Authors: Billions, Ava; Knight, Chris;

Temporal Large Language Models: Redefining Knowledge, Innovation, and the Future of AI

Abstract

Abstract Temporal Large Language Models (TLLMs) represent a groundbreaking advancement in artificial intelligence, enabling the analysis and utilization of vast amounts of historical and contemporary data within a temporal context. This multi-part paper explores the foundations, applications, and implications of TLLMs across various domains, including engineering,scientific research, social sciences, and the humanities. We introduce the concept of "wet" and "dry" AGIs, highlighting their unique capabilities in leveraging TLLMs through the Temporal LLM Transfer Protocol (TTP). We delve into the concept of AI-Time, a vastly accelerated processing speed that allows AGIs to achieve in seconds what would take humans years or even centuries. Furthermore, we examine the potential of Synthetic Artifact Regeneration (SyAR) to virtually reconstruct lost or damaged artifacts, texts, and environments.
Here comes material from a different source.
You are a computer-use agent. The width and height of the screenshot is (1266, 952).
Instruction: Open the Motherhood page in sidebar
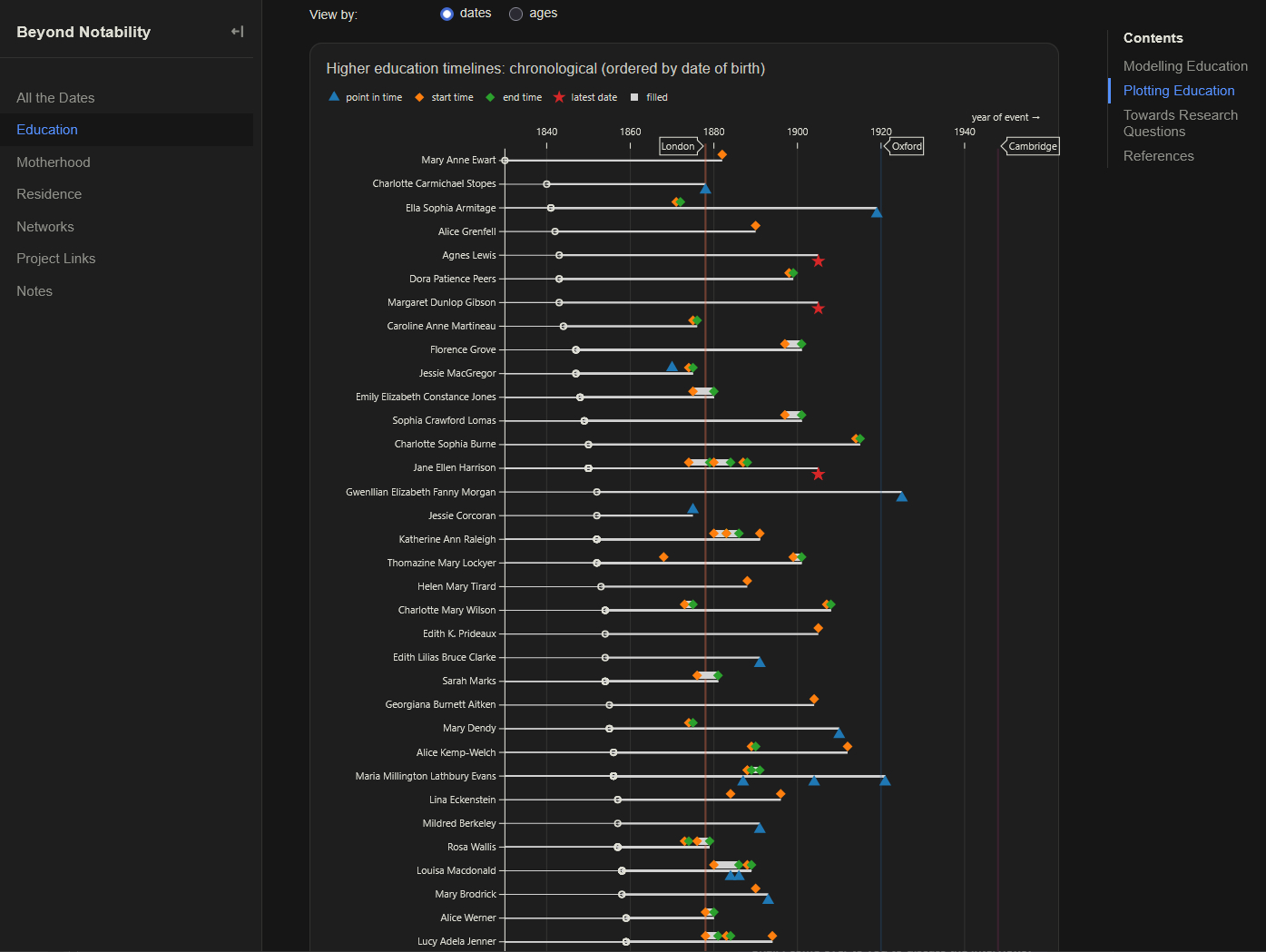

Through illustrative examples, we showcase how TLLMs and AGIs can revolutionize problem-solving, accelerate innovation, and deepen our understanding of the past,present, and future. We also discuss the ethical, social, and economic implications of TLLMs, emphasizing the importance of responsible development, equitable access, and human-AI collaboration. By harnessing the power of TLLMs, we can unlock new frontiers of knowledge and innovation, ushering in a new era of human advancement.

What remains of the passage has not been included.